En esa perversión del “Estado de derecho”, nace la tendencia autoritaria de los que tienen capturados o sometidos a los demás poderes delegados, nacidos de la soberanía nacional, a la que no sirven sino que tiranizan, con cada vez mayor número de leyes, cuya calidad jurídica, oportunidad, necesidad social o simple racionalidad, deja mucho que desear.

En España en el año 2013, se calculaban alrededor de 100.000 leyes o normas en vigor, de las cuales 67.000 aproximadamente son de carácter autonómico, con un coste de 45.000 millones de euros (según estudio del profesor Sánchez de la Cruz de la IE University, recogidos por “La Gaceta” de 14/10/2013), lo que suponía alrededor de un millón de páginas que, en el año 2021, habrán aumentado considerablemente en lo que, en el mundo jurídico se conoce como “hemorragia legislativa”, que sólo produce inseguridad jurídica.
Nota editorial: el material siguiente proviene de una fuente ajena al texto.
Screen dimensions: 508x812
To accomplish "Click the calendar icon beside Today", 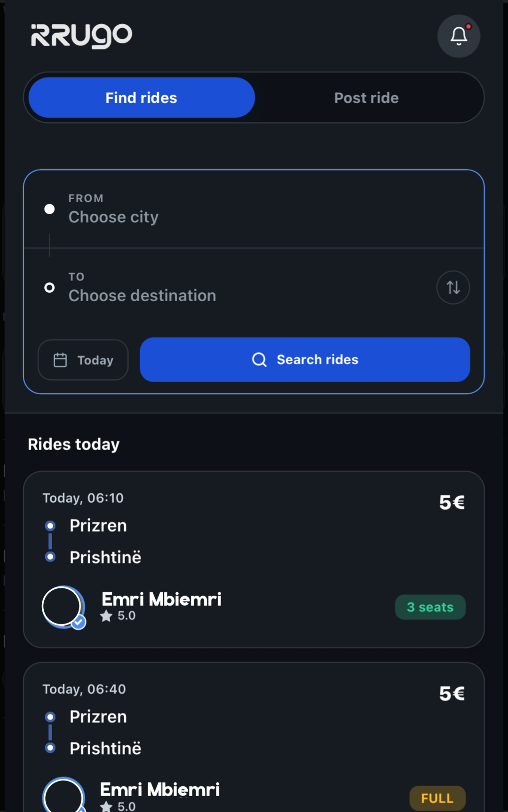I will pos(60,360).
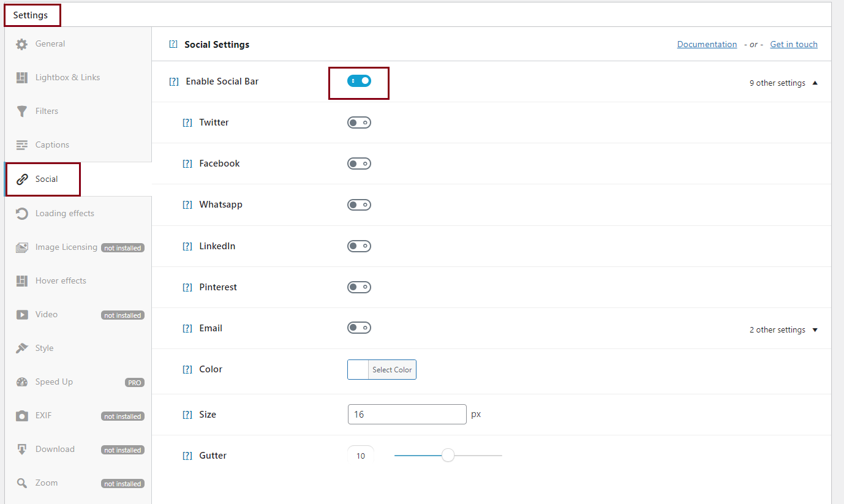Click the Zoom magnifier icon
Screen dimensions: 844x504
[x=22, y=483]
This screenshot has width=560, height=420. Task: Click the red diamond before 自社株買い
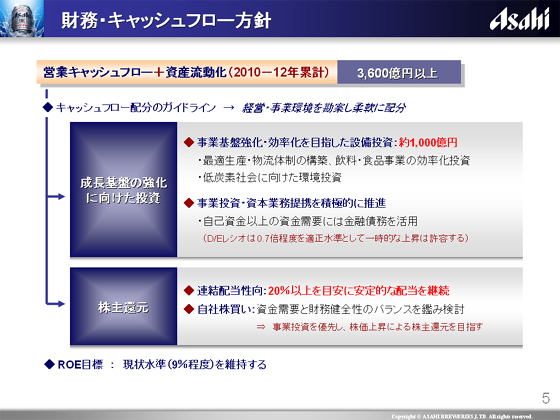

Por su parte, el estudio “Regulación, Innovación y Productividad” del Instituto de Empresa, señalaba que el aumento de regulación autonómica desde 1988/2006 había provocado “una reducción de la tasa de crecimiento anual de la productividad de 3,5%, con una reducción del 80% anual de las solicitudes de patentes, de más el 100% de solicitudes de modelos de utilidad y entre e 62% y el 112% de las de diseños industriales”. El Consejo General de Colegios de Economistas señalaba que frente a las 700.000 páginas anuales de regulación, Alemania con el doble de población, apenas necesita 5.000.

La UE por su parte aporta unas 3.000 normas jurídicas anuales (según el artículo en “El País” de 23 de julio de 2013 del Foro Europa Ciudadana), que equivale a 280 mensuales o 18 diarias, lo que aclara bastante la calidad y rigor de las mismas y el trabajo real de las instituciones comunitarias. La transposición de cada norma implica —al parecer— “entre 30/300 medidas para su adaptación al derecho de sus estados miembros”. A pesar de ello, los ciudadanos “soberanos” de Europa, nos vamos acostumbrando a sandeces como la regulación del clima en la Tierra o de la biología más elemental que ya no son simples normas legales, sino dogmas religiosos a imponer.

En medio de todo ello, surge el Partido Popular con un despropósito más, pidiendo ahora una “ley de pandemias” cuyo contenido sólo ellos saben, pero que sería el equivalente a la “ley del clima”: una forma más de tapar las vergüenzas de falta real de proyecto político realmente opuesto al despropósito dogmático globalista o una “ley de concordia nacional”. Habría que recordar a los proponentes que será difícil “regular” la acción de virus y bacterias que interactúan con todos los seres vivos como elementos naturales de nuestros procesos vitales y de nuestro ecosistema (otra cosa sería evitar la experimentación artificial arriesgada que pudiera provocar pandemias artificiales o perseguir judicialmente a quienes las promuevan, financien o sean beneficiados por sus efectos). En cuanto a la “concordia” —ya establecida por la propia Constitución— apliquemos sus principios simplemente.

Lo que sí precisamos con urgencia es aplicar la racionalidad al ordenamiento jurídico que nos asfixia, nos lastra, nos confunde, nos empobrece y nos encierra en una trampa, que sólo produce daños, confusión, sufrimientos y castigos innecesarios a esa soberanía nacional que va más allá de las miradas miopes de la política que conocemos.